Eating healthy on a budget isn’t easy, especially in touristy cities. Find out how we eat healthy for less in Tamarindo!
Growing up in uber expensive NYC, I’m rarely surprised by overpriced meals and often floored by even moderately good value. Since becoming permanent travelers however, we’ve become a lot more conscious about our food budget. By now we’ve developed such a wealth of tips and tricks that I definitely foresee eating healthy on a budget becoming a whole series!
For now, we’ll just start with Tamarindo! Let’s face it, eating in a touristy Costa Rican town can sometimes feel like shopping on Rodeo Drive. It’s way too expensive, and you likely won’t get a lot for what you’ll spend. Here are our best tips and tricks for getting the most bang out of your buck while eating healthy on a budget in Tamarindo.
--
## REQUEST 1
Find every row that contains the string "Where" and copy each one out, treating uppercase and lowercase as different.
## REQUEST 2
Carry on the blog passage about eating healthy on a budget in Tamarindo, starting right after its final sentence.
The passage above and the rows come from unrelated sources.
--
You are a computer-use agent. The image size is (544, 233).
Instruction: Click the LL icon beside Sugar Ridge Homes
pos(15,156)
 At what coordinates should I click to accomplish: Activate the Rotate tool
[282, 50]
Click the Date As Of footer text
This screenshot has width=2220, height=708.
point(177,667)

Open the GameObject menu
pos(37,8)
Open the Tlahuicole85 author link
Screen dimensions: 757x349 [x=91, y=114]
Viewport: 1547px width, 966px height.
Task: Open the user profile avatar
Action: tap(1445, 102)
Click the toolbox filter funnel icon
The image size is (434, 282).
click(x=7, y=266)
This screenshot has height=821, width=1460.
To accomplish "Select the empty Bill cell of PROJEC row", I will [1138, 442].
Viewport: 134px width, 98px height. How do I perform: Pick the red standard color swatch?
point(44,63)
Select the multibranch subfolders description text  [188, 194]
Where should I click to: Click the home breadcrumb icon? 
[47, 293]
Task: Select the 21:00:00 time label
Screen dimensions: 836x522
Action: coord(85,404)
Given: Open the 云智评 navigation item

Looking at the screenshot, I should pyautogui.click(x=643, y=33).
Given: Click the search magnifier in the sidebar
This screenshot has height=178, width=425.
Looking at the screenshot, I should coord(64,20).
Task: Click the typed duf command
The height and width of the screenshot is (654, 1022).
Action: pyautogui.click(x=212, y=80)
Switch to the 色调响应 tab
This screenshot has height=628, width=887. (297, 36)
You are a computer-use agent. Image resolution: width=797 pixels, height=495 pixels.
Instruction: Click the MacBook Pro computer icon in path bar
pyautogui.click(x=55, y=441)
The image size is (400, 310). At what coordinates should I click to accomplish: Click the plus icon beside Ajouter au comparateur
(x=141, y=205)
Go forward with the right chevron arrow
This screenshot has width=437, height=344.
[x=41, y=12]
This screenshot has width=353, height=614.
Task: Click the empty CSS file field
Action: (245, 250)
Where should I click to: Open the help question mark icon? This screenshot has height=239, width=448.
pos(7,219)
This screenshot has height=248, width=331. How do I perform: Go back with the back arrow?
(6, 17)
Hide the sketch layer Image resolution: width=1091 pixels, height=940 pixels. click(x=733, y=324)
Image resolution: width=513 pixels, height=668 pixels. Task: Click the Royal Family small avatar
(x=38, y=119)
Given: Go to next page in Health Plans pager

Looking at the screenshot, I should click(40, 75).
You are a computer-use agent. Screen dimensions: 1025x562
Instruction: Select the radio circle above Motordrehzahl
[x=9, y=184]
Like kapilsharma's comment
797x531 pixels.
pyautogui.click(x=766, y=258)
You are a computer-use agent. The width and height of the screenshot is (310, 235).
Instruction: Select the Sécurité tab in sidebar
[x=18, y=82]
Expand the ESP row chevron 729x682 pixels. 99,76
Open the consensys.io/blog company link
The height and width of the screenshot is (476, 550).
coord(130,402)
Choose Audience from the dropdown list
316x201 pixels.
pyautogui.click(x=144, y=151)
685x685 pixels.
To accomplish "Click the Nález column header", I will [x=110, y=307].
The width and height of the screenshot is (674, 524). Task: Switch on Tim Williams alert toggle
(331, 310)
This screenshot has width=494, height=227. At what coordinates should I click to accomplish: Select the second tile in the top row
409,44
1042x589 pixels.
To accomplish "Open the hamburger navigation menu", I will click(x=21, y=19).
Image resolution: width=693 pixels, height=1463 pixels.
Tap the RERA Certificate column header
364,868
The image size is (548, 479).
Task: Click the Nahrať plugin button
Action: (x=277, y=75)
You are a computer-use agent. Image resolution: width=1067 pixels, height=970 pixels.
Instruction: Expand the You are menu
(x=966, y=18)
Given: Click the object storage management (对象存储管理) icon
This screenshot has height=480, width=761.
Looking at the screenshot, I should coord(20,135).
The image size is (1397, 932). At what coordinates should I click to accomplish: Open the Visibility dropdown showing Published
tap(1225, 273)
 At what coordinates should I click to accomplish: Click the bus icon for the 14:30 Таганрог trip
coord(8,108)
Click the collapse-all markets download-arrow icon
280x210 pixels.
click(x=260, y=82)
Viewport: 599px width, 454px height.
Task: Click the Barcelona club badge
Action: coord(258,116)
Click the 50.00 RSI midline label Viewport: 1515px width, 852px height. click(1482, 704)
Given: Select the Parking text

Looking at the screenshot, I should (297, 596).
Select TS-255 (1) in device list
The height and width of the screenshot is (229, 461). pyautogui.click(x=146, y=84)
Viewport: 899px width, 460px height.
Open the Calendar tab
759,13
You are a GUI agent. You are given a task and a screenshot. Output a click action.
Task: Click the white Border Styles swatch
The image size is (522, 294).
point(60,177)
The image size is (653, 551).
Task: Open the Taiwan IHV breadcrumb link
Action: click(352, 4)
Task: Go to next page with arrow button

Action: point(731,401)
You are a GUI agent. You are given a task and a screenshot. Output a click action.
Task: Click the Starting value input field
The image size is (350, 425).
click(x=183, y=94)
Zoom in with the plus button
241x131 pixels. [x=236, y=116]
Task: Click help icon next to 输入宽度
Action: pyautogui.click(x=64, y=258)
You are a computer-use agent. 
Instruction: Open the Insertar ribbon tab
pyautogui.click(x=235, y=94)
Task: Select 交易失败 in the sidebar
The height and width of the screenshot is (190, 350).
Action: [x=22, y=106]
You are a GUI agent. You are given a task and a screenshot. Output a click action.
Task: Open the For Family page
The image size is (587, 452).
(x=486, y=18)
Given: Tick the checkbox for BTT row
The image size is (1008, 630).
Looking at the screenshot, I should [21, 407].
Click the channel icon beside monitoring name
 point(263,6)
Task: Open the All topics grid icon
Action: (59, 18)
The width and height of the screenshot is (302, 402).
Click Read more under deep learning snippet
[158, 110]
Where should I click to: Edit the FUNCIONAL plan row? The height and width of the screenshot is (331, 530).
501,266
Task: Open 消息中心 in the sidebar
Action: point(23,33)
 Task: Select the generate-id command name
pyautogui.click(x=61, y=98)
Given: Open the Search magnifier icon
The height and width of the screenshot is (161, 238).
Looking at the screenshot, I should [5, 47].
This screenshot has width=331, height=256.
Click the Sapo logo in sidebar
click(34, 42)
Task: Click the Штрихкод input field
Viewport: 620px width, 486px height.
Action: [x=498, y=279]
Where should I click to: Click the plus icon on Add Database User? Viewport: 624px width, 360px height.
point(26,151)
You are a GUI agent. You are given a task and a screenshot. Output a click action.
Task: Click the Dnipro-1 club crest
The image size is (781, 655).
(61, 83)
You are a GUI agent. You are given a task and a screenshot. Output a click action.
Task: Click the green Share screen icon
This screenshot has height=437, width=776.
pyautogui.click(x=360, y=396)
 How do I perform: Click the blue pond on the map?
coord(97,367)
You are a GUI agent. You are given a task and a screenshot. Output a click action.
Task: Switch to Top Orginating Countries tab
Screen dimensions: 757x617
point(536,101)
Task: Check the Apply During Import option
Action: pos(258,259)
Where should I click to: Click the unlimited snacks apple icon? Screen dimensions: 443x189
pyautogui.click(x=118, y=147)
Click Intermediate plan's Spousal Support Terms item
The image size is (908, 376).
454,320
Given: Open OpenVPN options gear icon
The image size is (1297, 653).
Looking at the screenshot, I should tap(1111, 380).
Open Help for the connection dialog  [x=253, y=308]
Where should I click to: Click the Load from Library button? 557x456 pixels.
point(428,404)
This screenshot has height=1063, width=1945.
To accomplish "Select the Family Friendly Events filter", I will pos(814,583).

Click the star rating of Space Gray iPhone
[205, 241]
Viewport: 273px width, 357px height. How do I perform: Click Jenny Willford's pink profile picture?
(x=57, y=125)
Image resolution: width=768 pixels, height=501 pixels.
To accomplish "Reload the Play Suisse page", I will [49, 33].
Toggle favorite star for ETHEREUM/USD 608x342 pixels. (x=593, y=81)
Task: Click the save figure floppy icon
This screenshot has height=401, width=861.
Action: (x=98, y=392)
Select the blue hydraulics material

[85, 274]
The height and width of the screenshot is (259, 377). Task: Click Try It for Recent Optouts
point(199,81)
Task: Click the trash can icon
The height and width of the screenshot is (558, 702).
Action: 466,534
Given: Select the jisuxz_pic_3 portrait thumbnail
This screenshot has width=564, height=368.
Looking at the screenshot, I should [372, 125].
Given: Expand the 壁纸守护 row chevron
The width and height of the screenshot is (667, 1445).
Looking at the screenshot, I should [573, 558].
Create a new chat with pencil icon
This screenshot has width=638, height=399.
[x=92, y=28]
--
## RESPONSE 1
Where should I click to: Click the home breadcrumb icon? 
Where should I click to: Open the help question mark icon? This screenshot has height=239, width=448.
Where should I click to: Edit the FUNCIONAL plan row? The height and width of the screenshot is (331, 530).
Where should I click to: Click the plus icon on Add Database User? Viewport: 624px width, 360px height.
Where should I click to: Click the unlimited snacks apple icon? Screen dimensions: 443x189
Where should I click to: Click the Load from Library button? 557x456 pixels.

## RESPONSE 2
Tips for Eating Healthy on a Budget in Tamarindo
What We Focus On
My boyfriend is a lifelong athlete, gymnast, and Crossfitter while I spent 4 years as a fitness and swimsuit model (now just surf and hike for exercise) so we both eat a lot. Volume of food is a big deal for us, so we like to focus on getting the most value (in terms of taste, amount, and nutrition) out of every meal. This is the strategy we’ve developed for surviving in Tamarindo.
Eat Like a Costa Rican
What astounds me about touristy towns like Tamarindo is how expensive things can be even as most locals are living in poverty. Take a page from them on eating economically by buying freshly caught fish to cook yourself, and eating at small local restaurants serving traditional meals like casado and gallo pinto (usually 2-3k colones, compared to the sometimes 5-6k colones you might pay for these simple rice and bean dishes at a Western-style restaurant!).
Sometimes you may see women selling casados out of the back of a car, or empanadas on the street around lunchtime. Most of their business comes from locals working in town, but don’t be afraid to try them as a tourist! They’ll probably be the cheapest meal you’ll find in Tamarindo, or any part of Costa Rica.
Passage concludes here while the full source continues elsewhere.